Amazon’s Tepid Response to the Auto-Subscribe Debacle



At 5:17-p.m. U.S. Mountain time today, I received a short email from Amazon.  It was a form email, explaining what the Kindle Compass is and clarifying the price issue.  This is the text of the email:

This morning we sent you an e-mail regarding The Kindle Compass, a new free publication built by the Kindle editorial team that we’re piloting to a small number of Kindle customers. This e-mail incorrectly referred to The Kindle Compass as a subscription with a free trial. We built it to always be free for customers, and you will never be charged for it. We apologize for any confusion. If you wish to unsubscribe from the pilot for The Kindle Compass, you can do so from a link in the last section of the magazine, or from the Manage Your Kindle Subscriptions page at www.amazon.com/manageyourkindlesubscriptions Amazon.com Kindle Support

While this is admirable (and hopefully they sent it to all of the people they sent the original auto-subscription to), it is not quite enough.  First of all, take out the “opt-out” nature of this whole thing (i.e. give me the option to subscribe, don’t subscribe me and then wait for me to unsubscribe if I don’t want it).  Also, I am waiting for a public response from Amazon, which I don’t believe is forthcoming.  As with most larger organizations, silence is golden, and the less they say, the more protected they feel.  Besides, there’s that whole “too big to fail” thing.  The attitude of “I’m big, you’re little, therefore I can do what I want.”  Bullies!
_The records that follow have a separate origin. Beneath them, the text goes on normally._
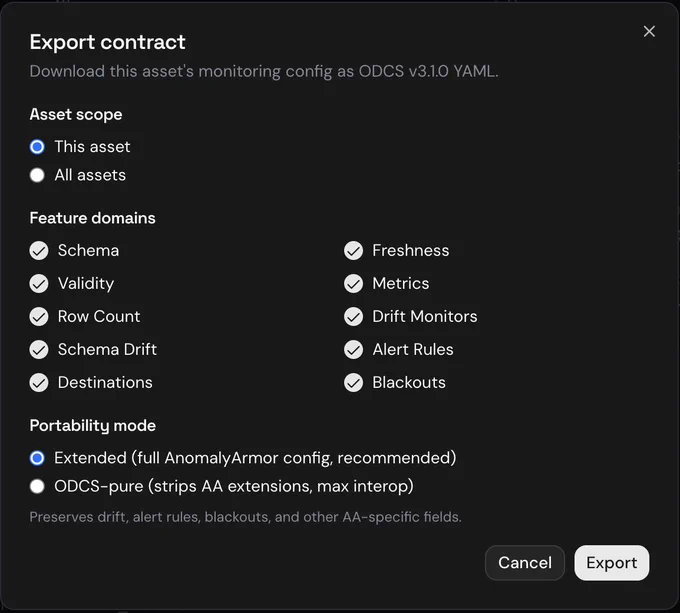
Task: Close the Export contract dialog
Action: pos(649,31)
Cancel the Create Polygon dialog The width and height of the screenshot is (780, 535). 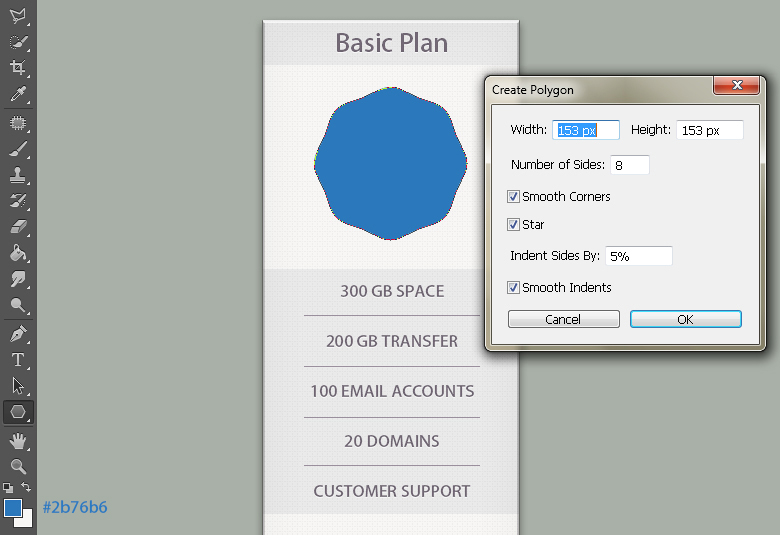(x=563, y=319)
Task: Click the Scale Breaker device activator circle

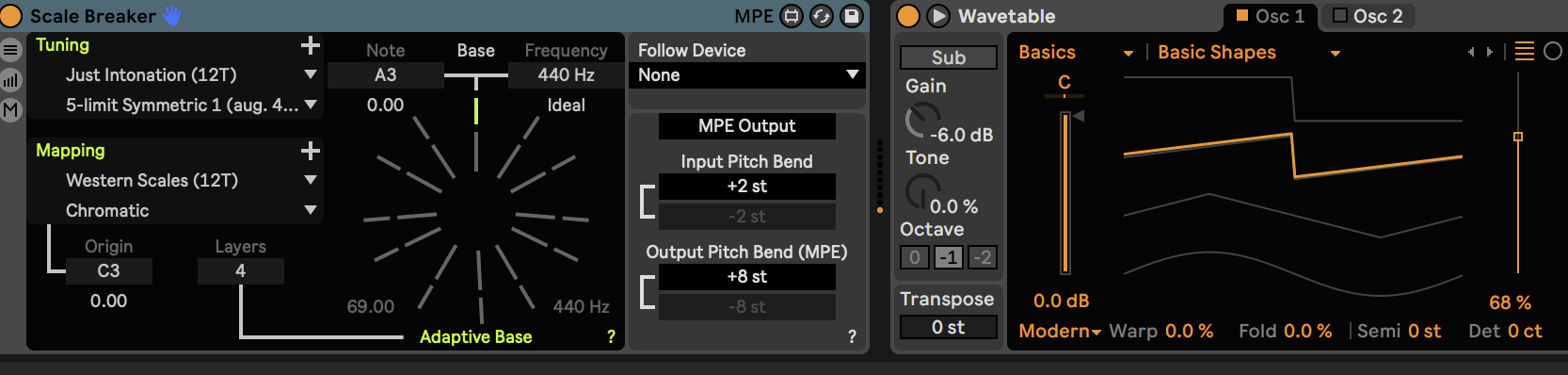Action: tap(11, 16)
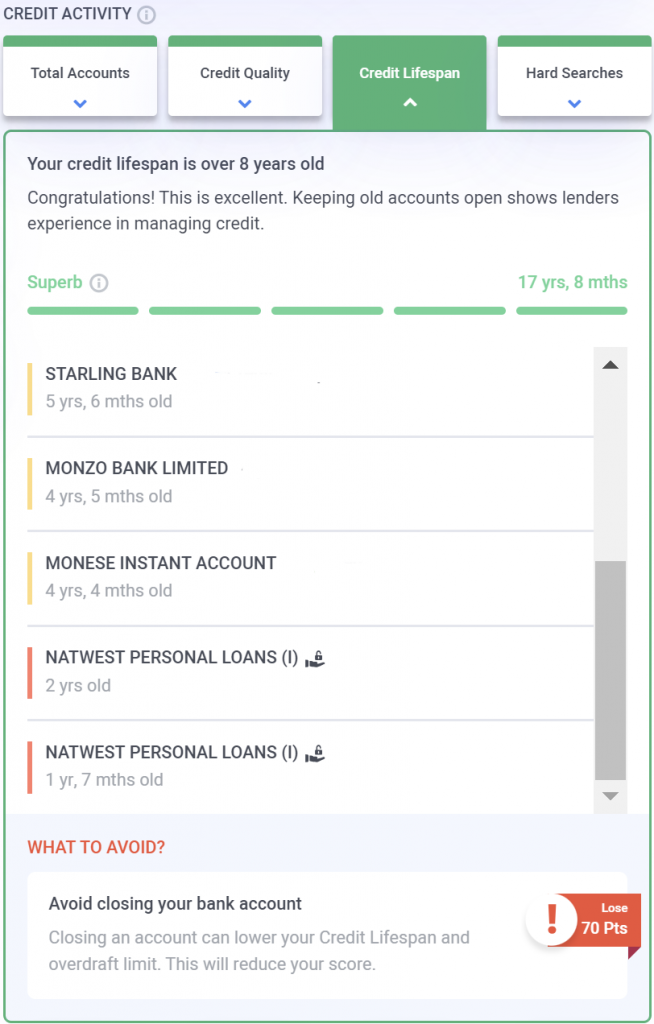Open the Hard Searches tab
The height and width of the screenshot is (1024, 654).
pos(574,74)
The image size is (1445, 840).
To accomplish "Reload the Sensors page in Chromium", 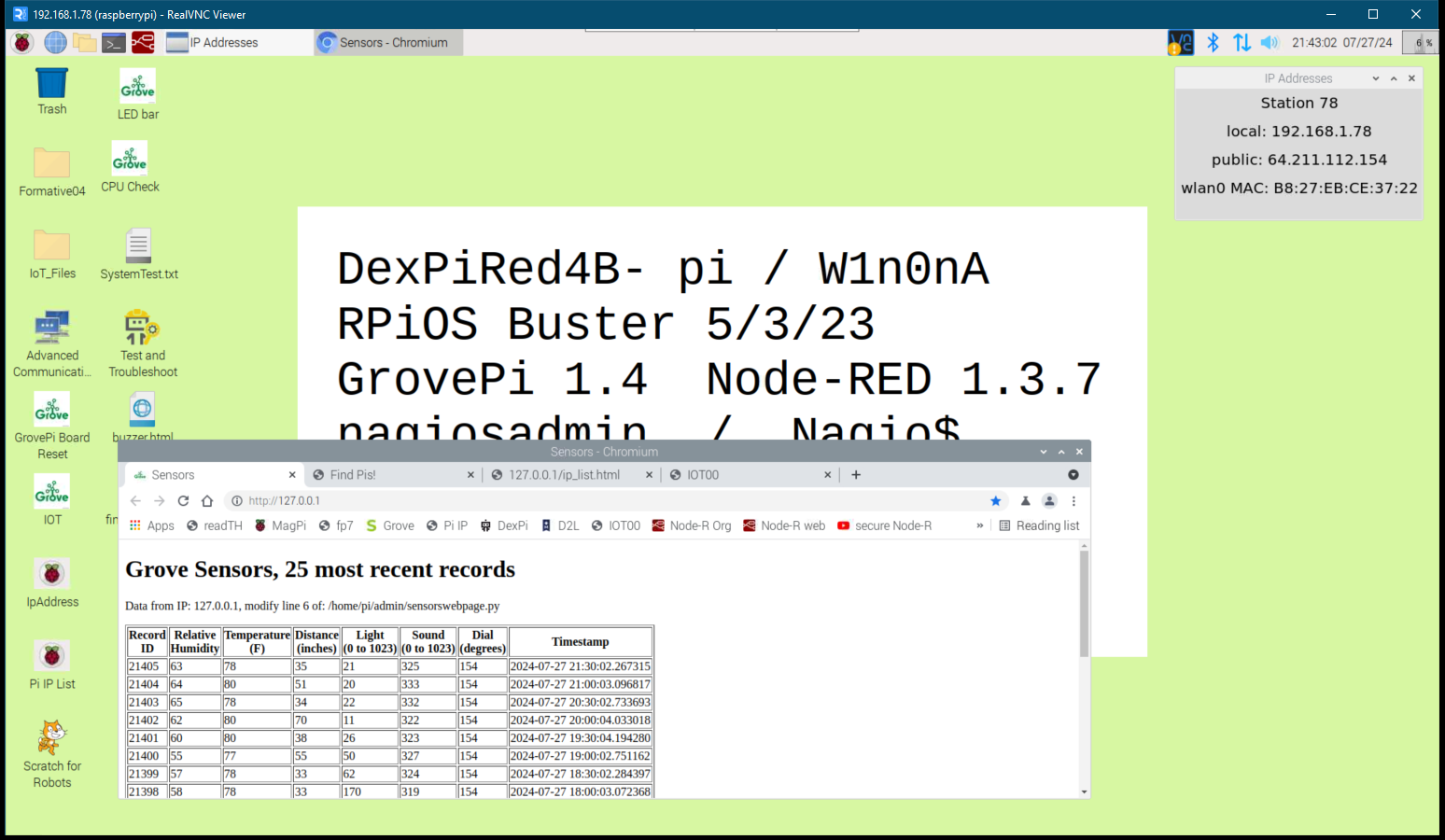I will (x=183, y=501).
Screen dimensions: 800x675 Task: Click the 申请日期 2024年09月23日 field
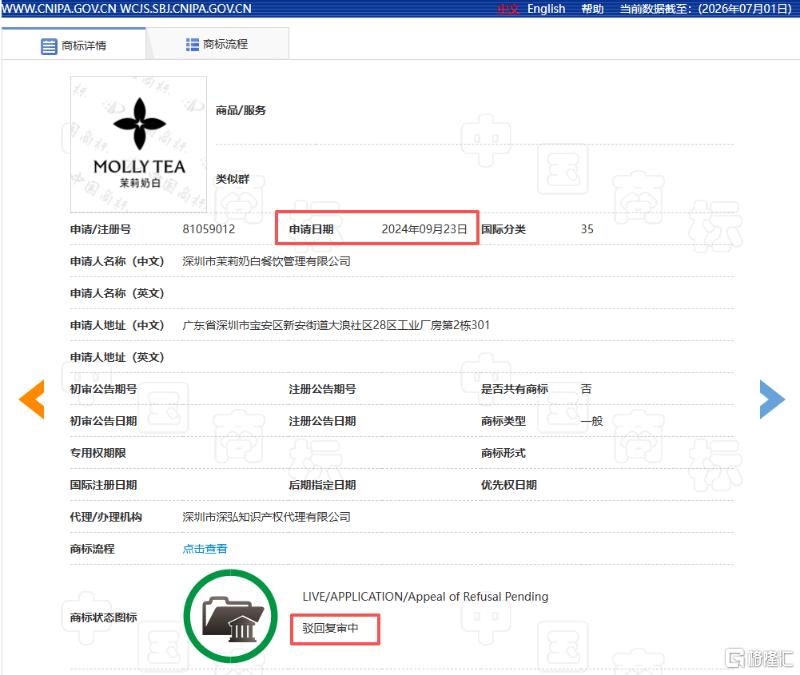pyautogui.click(x=377, y=228)

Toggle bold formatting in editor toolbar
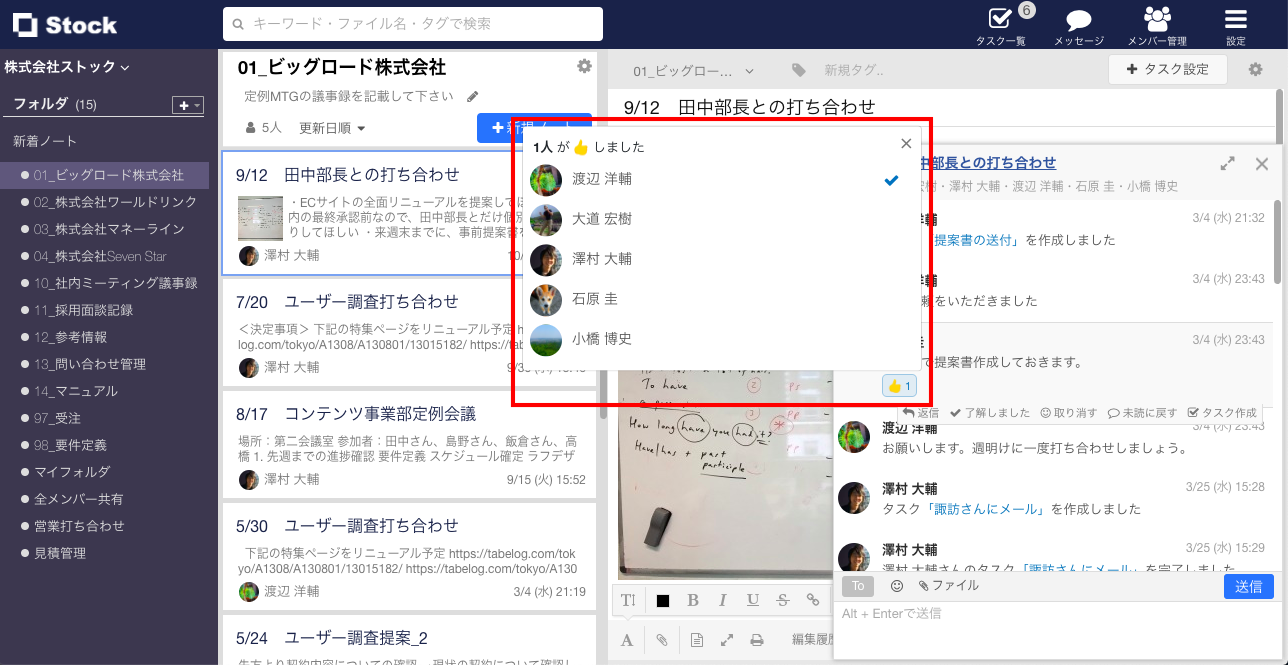(x=692, y=600)
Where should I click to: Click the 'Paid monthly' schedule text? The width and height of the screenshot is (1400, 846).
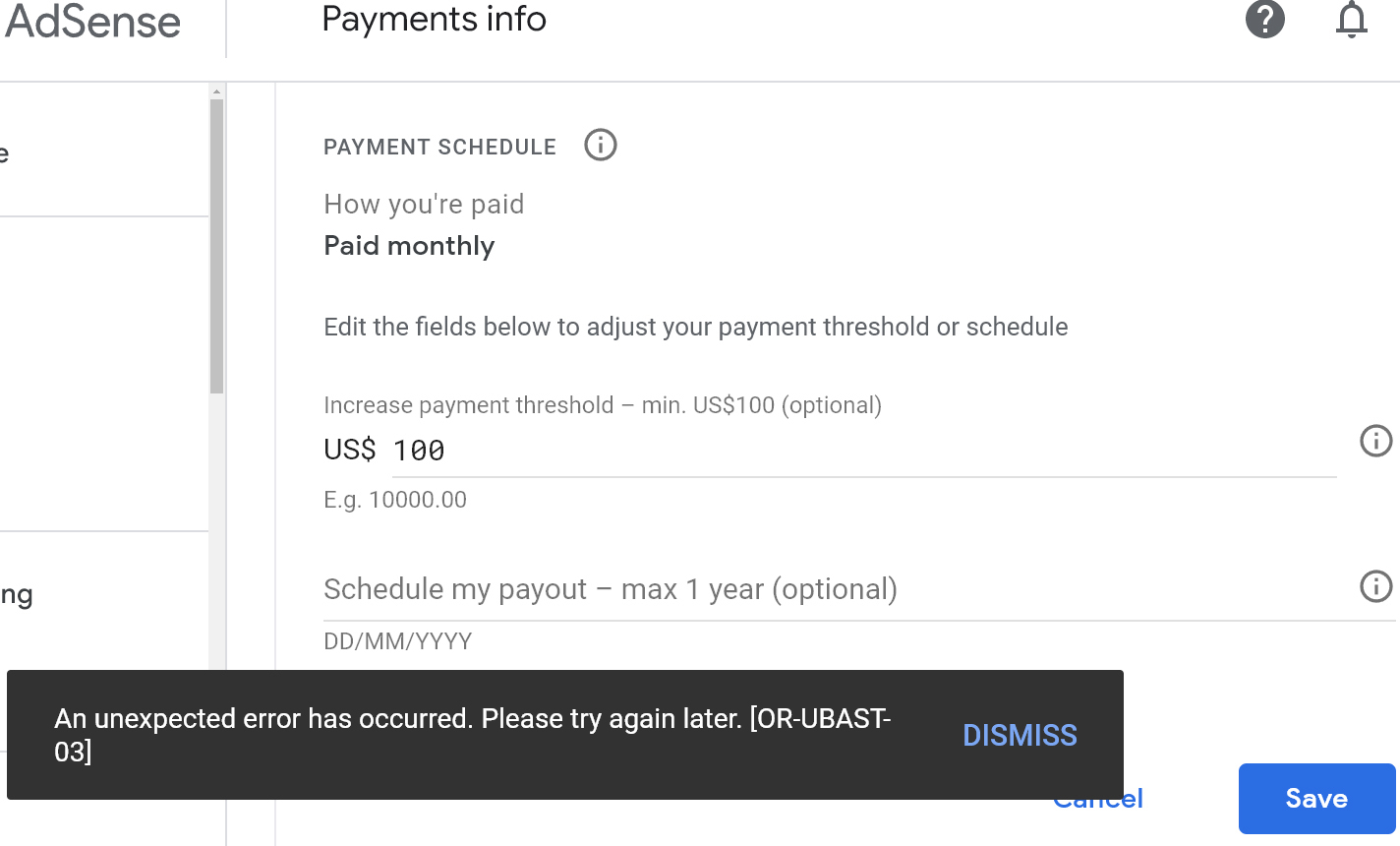click(409, 246)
It is unfortunate that Amazon did not take the time to explain the Kindle Compass, its total cost to the subscriber, and how to subscribe.  They went about it in a completely underhanded way.  And while the actual cost was (apparently) never going to be more than $0.00, they didn’t come right out and say that, and when users who had received the self-subscription went to Amazon’s web site to get more information, they could find nothing.  Users who skipped the web interface and went straight to the phone to make a call mostly got a befuddled customer service agent who had never heard of the product and could not explain what the user should do, if they even got through to customer service at all (which was my experience – two ten-minute waits on hold and I gave up).

In the end, this all made Amazon look sneaky.  The threat of the auto-subscription email was that they were going to charge our credit cards for something we didn’t buy. Even if it ended up that that something was going to be zero dollars, it still means they had the intention to charge us for something we didn’t buy. That is the worst part of this.  I have to have a credit or debit card on file with Amazon to use my Kindle, which gives them access to my money whenever they want.  If we weren’t feeling so safe about that before, how safe are we going to feel about it now?

Like I said earlier today, in this day and age, when we have a million choices online to buy products and services, why would Amazon shoot themselves in the foot this way?  You have to wonder who thought up this wonderful idea, and who didn’t see it before it was distributed to thousands of Amazon users in the United States.

If and when Amazon posts a public response/explanation/apology, I will post it here.  Until then, beware, Amazon shoppers.